Hoje, essa diferenciação por géneros é evidente no nosso cérebro; por exemplo, o espaço neuronal que um homem dedica ao sexo é 2,5 vezes maior que numa mulher; ou o facto de a cabeça dela dever estar livre de preocupações para ter um orgasmo, algo não tão importante neles.
"Agora, bem", insiste Punset, "a essência do amor, a fusão, não mudou com estes matizes, continua a mesma desde há 3.000 milhões de anos".
Isso não quer dizer que a paixão entre amibas e entre seres humanos seja idêntica e nisso, lembra o autor, tem muito que ver com a aparição da consciência e com a imaginação. "É essa consciência a que nos permite interferir e decidir não ter filhos mesmo que amemos. E ainda assim o importante é o instinto de fusão, o investimento material e espiritual para que perviva (isto é, os compromissos do casal) e a negociação da liberdade de cada um".
Na escolha do casal, o aspecto, a simetria das facções, o reflexo do metabolismo e os genes, são importantes. São sinais de saúde que já os nossos antepassados seleccionavam para ter uma boa prole.
Do mesmo modo, a monogamia apareceu pelo interesse de ambos os pais em que as crianças vingassem. "Evolutivamente tem explicação. A indefensabilidade dos filhos alargava-se de cinco a sete anos e esse era o tempo que devia durar o amor para que pudessem sobreviver. Além disso, há mais possibilidades de fecundar um óvulo numa relação longa", frisa o escritor.

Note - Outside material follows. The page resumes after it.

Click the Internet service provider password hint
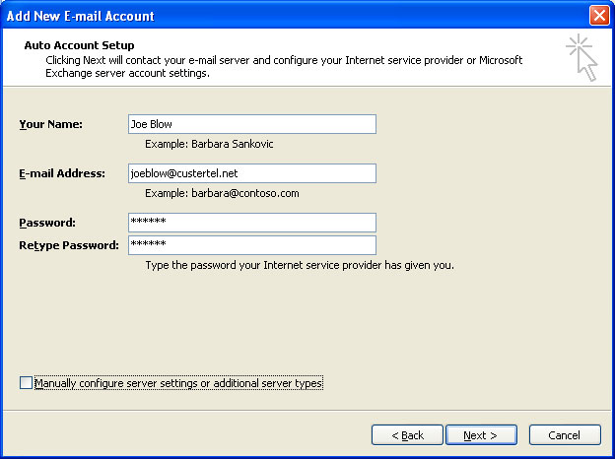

"Nos nossos tempos, essa dedicação parental é muito mais comprida, há mais compromissos e os ciclos do amor alargam-se. Também entram em jogo outros factores à margem da saúde e tendemos a enamorarmo-nos por pessoas próximas, com valores comuns e com sentido do humor.

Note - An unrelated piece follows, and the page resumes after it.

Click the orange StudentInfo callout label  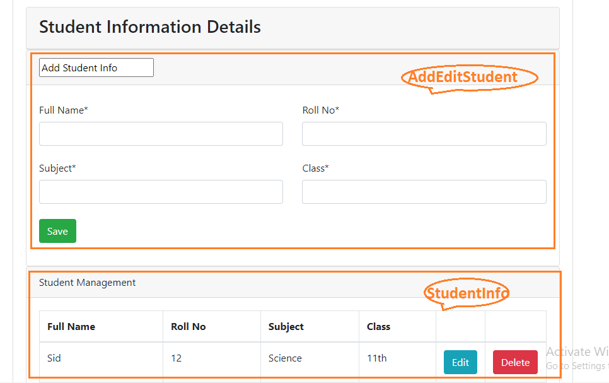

Depois, com o passar do tempo, ao nível biológico não ocorrem grandes mudanças. São talvez maiores na mulher devido às hormonas", acrescenta Punset.

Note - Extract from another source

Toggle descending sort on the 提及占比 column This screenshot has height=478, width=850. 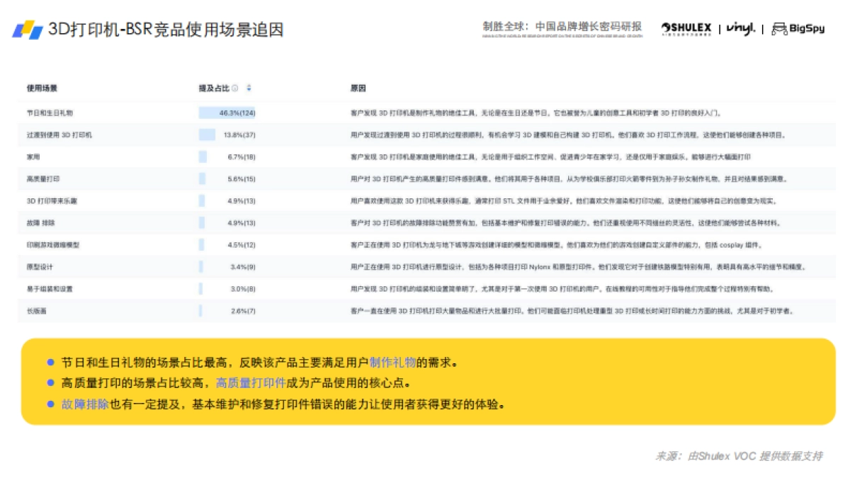coord(248,89)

É que essas substâncias têm um papel importante no amor: gera-se mais oxitocina, variam os níveis de testosterona nos homens e mulheres, dispara a dopamina e a serotonina baixa perante a ansiedade de ver o ser amado.
Este processo é igual já que se trata de um amor fogoso no tempo ou de uma flechada. "É amor químico e há experiências com animais que mostram que aí actuam as feromonas. Nos hominídeos o órgão que as detecta desapareceu, mas ainda há feromonas nas mulheres. A flechada inicia-se também quando se visualiza algo que é inédito na memória".
E Punset insiste em que a felicidade aumenta com a idade, porque temos mais lembranças e estas comparam-se com cada estímulo exterior, gerando essa sensação de felicidade. De facto, assegura no seu livro, "sem memória não há amor". Não há com que compará-lo.
Mas haverá diferença entre o amor e a paixão? "Ao nível biológico não. É igual o amor à mãe e ao casal. Movimentam-se os mesmos circuitos neuronais e hormonais. Também é difícil diferenciar amor e desejo, apesar de haver pessoas que o fazem".
Punset considera uma grande novidade a descoberta do mecanismo do desamor, que surge quando o sentimento não pôde resistir à ausência do outro: "Comprovou-se que o desamparo do bebê no berço é idêntico ao do apaixonado abandonado. E têm as mesmas armas: nenhuma. O neurologista Damasio diz que o melhor é voltar a apaixonar-se. Mas não é fácil. Se na infância se sofreu um desapego afectivo, se a sua curiosidade e auto-estima foi pouca na escola, isso condicionará a sua busca do amor em adulto".
Essa capacidade de amar individual está a avaliar-se agora com questionários como o que Punset inclui no seu livro. "Com estas pesquisas vimos, por exemplo, que a antítese do amor é o desprezo", assinala.
E de que depende? "O que sabemos é que há um gene da depressão, que pode manifestar-se ou não em função do ambiente. Isso pode aplicar-se à capacidade de amar. Pode haver um factor genético que se manifeste ou não segundo o ambiente", argumenta Punset.